Now for my mosin, I have a few hundred rounds for that, since it may never see any action... Ya never know... :mrgreen::mrgreen:


----------



## kev74 (Mar 22, 2008)

I bought a reloading press. I usually don't have more than a few hundred rounds made, but I can make more if I need them. If things get really crazy, I stock up on primers and powder. :smt023


----------



## Chief_10Beers (Mar 14, 2009)

I stockpile 100 rds for each calliber and I buy what I need for a day of shooting..............


----------



## mtlmgc (May 3, 2008)

I use to keep 300-500 rounds per caliber but lately for some reason 1000 per caliber seems like a good number. Of course money always factors in but I try to keep 1000-1500 .22, 1000 7.62x39(they were on sale at sportsman guide), 1000 9x19, 200 9x18(they're a bit more expensive and I don't shoot it as much),350 45LC( I reload for it and that's how many shells I have), 200 12 gauge.
I am lucky to live where I can shoot in my back yard but it also makes it harder to keep the "stockpile" built up.:mrgreen:


----------



## beretta-neo (Mar 11, 2009)

Chief_10Beers said:


> I stockpile 100 rds for each calliber and I buy what I need for a day of shooting..............
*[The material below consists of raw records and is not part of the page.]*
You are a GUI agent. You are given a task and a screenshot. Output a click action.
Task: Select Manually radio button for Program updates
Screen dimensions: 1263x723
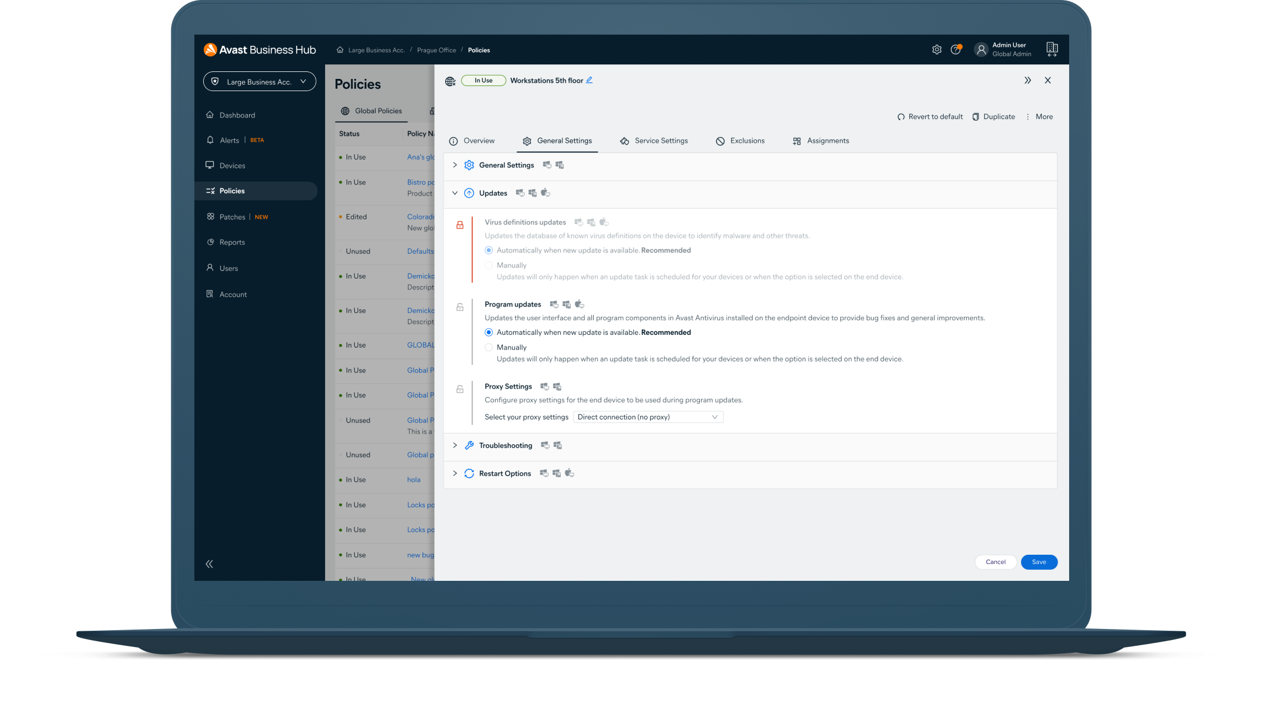489,347
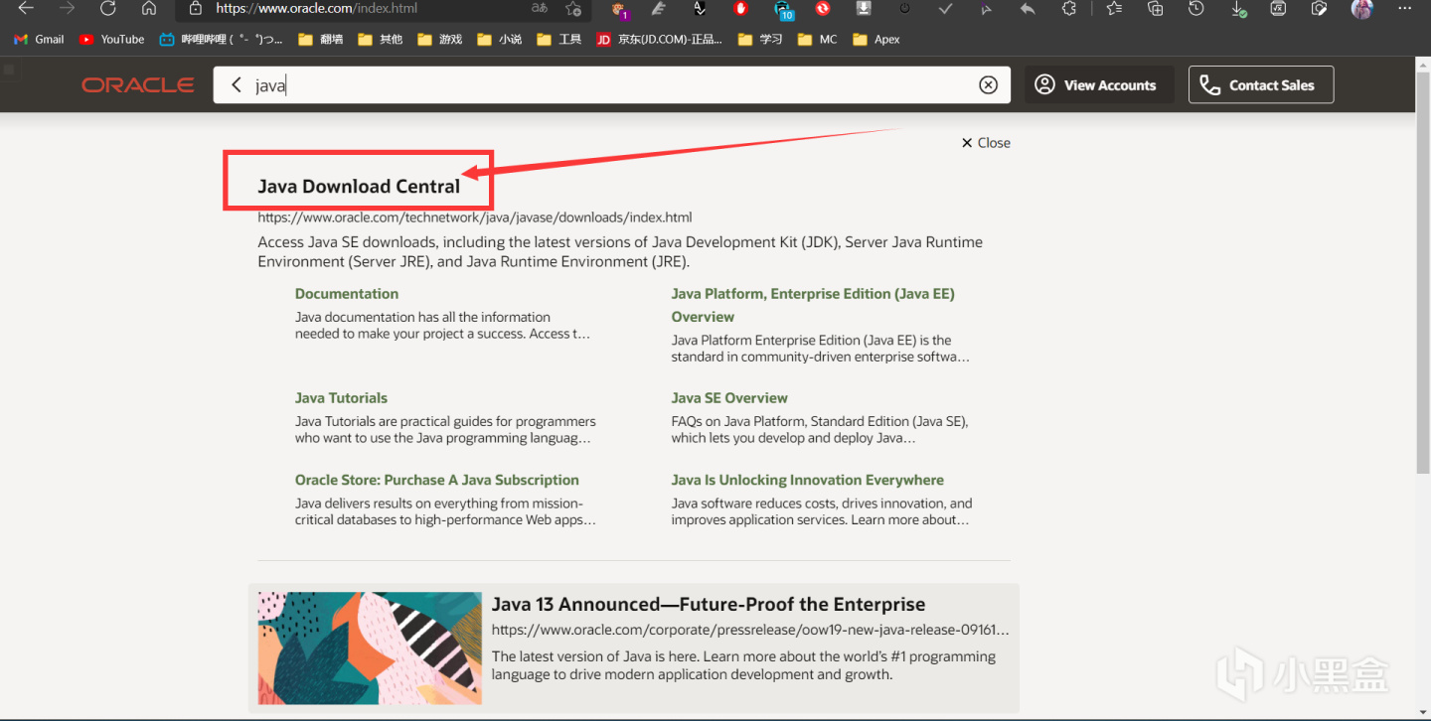Open the browser extensions puzzle icon
The width and height of the screenshot is (1431, 721).
[1069, 9]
100 rounds is a stockpile? :mrgreen:


----------



## Buffal0 (Mar 17, 2009)

I usually only have 100 or so rounds at any given time. I only have one gun I shoot though 

I am going to derail this for a second.

[derail]
I don't know about you guys, but I only buy as much as I need. I mean, everyone is complaining about the ammo shortages. It's like the great depression, only this time ammo is the currency. Everyone is living in a state of fear because our president isn't being too forward about his intentions with the AWB. The thing is, the people who stockpile are just making it hard for the rest of us. If everyone just bought what they needed it wouldn't be a problem. But when you are standing in line at Walmart and the guy in front of you buys the last 13 boxes of 9x19 you have to wonder what he needs 650 rounds for right that moment. If everyone just would relax and just buy ammo when they need it I doubt this whole problem would even be here. And I know the local LE divisions buy a lot, and all that, but they can't be the sole reason that we are in this predicament.[/derail]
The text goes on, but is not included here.